Lunch at Zingerman’s Delicatessen
Based on everything I have come to learn about Ann Arbor and every recommendation I heard during my time there, you do not want to miss Zingerman’s Deli, 422 Detroit St. My friends told me this. Managers at stores told me this. Servers at other restaurants told me this. In short: Zingerman’s is an Ann Arbor institution, serving delicious specialty foods and traditional Jewish dishes since 1982.
I, however, was too hungry to wait. Arriving at the deli at prime lunch hour (noon), I met a line that wrapped around the building and down the street. Consider this fair warning and plan either an early or a late lunch at Zingerman’s. Or you could run across the street to the farmers market and grab an apple to snack on while you wait.
Impromptu tag: A speedy tour of the Wave Field
After lunch, not only will you have energy to burn off, but it will also be due time to check out the campus of the University of Michigan—the state’s oldest university, founded in 1817 when Michigan was still a territory. Outside the François-Xavier Bagnoud building for aerospace engineering, 1320 Beal Ave., eight rows of 50 rolling grass waves fill the landscape, nestled between buildings.

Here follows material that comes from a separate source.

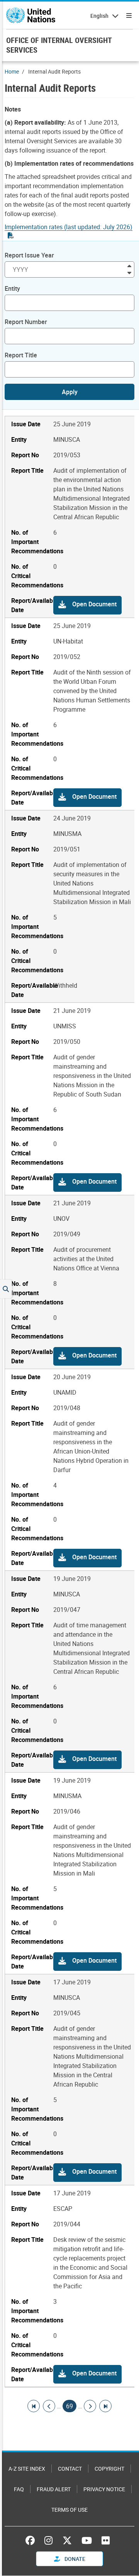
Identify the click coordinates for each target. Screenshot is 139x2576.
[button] (87, 605)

Though subtle, those waves are no accident. Sculptor and landscape-artist Maya Lin designed the waves in 1995, reminiscent of an ocean set in the middle of the landlocked Midwest. People come here for study dates, melting into the curves of the waves, or they come to picnic, perched upon the crests. The waves convey a peacefulness, as if all the separate entities—the women giggling through their homework, the family pointing out clouds together—are part of a whispered secret.
That is why it made complete sense when a group of people relaxing on one end of the 10,000-square-foot field rallied everyone present for an impromptu game of tag. It was late in the afternoon as we leapt and ran over the waves. The game lasted no more than 15 minutes, but we felt a part of something different and beyond ourselves, as if there really were an ocean in the middle of Ann Arbor.

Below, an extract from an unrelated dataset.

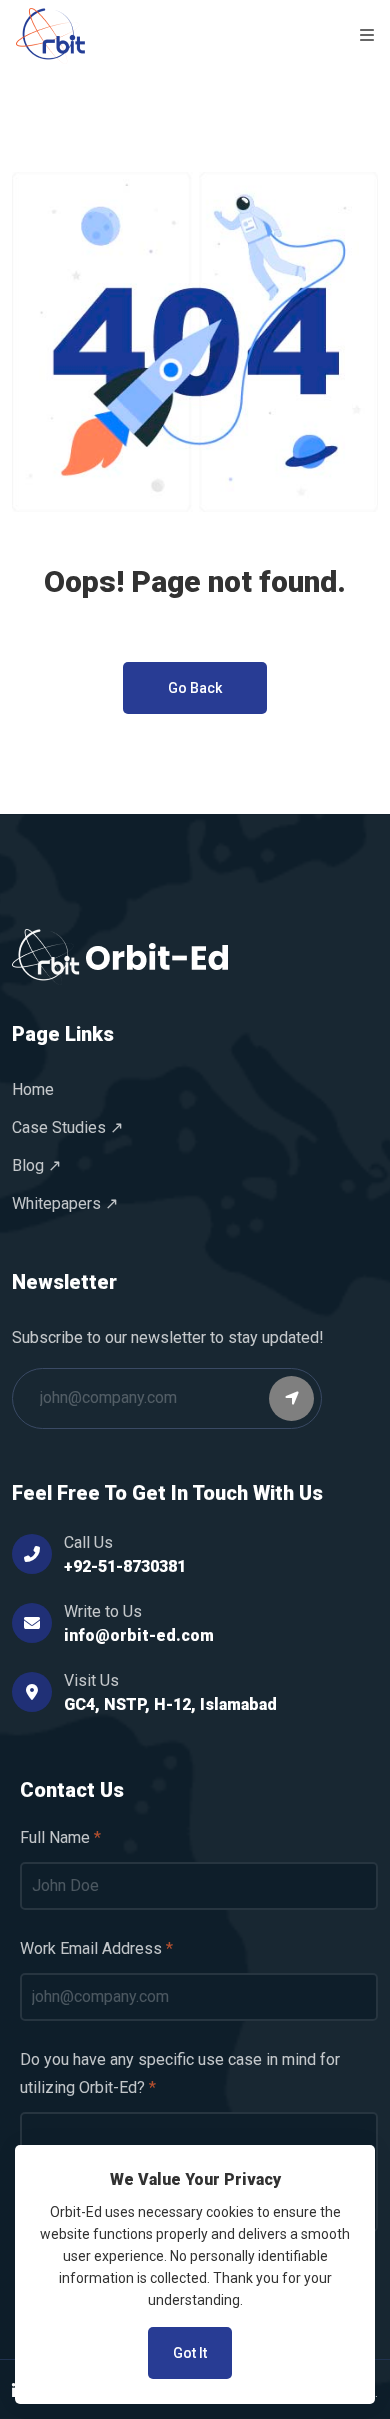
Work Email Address (91, 1948)
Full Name (55, 1837)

Street smarts: downtown street fairs
Time to get back to Main Street, where virtually every weekend night during the summer, some sort of festival fills the street. The night of the Mayor’s Green Fair, I stop at booths on clean water and land conservancy, sample food from a truck with a garden as its bed, and chat with bikers galore.
Michael Firn is one of those bikers. Part owner of Sic Transit Cycles, 1033 Broadway, Ave., he stands at the edge of the street, repeatedly folding and unfolding a Brompton bicycle. He reduces it to the height and width of a suitcase before popping it back open and riding in a circle. “I call it a bike that folds, not a folding bike,” he says. “This is the next generation of personal transportation. Space, theft, the elements—at the end of the day you can put it in your closet or the trunk of your car.”
Firn alludes to the urbanization of America, with most people now living in cities where space is limited and crime ever-present. And while there remains plenty of room in Ann Arbor for full-size bikes, the fact that there is a demand for Brompton here—that people can imagine fitting it into their lives—is a prime example of how this modest, Midwestern town keeps a steady eye on the future.
Viewing pleasure: late night movie at the Michigan Theatre
Finally, the sun has set. Vendors at the fair along Main Street close up shop, and the town—except for the bars—begins to settle. So why not relax with a movie? The historic Michigan Theater, 603 E. Liberty St., shows independent and classic films, and plays host to the Ann Arbor Film Festival. The Historic Auditorium room, built during the silent film era, has 1,700 seats. It also houses one of the only remaining theater pipe organs still played in its original setting. So grab a bag of popcorn, sprinkle it with real butter, sit back and enjoy the show.
Ann Arbor will still be here tomorrow. Its residents have made sure of that.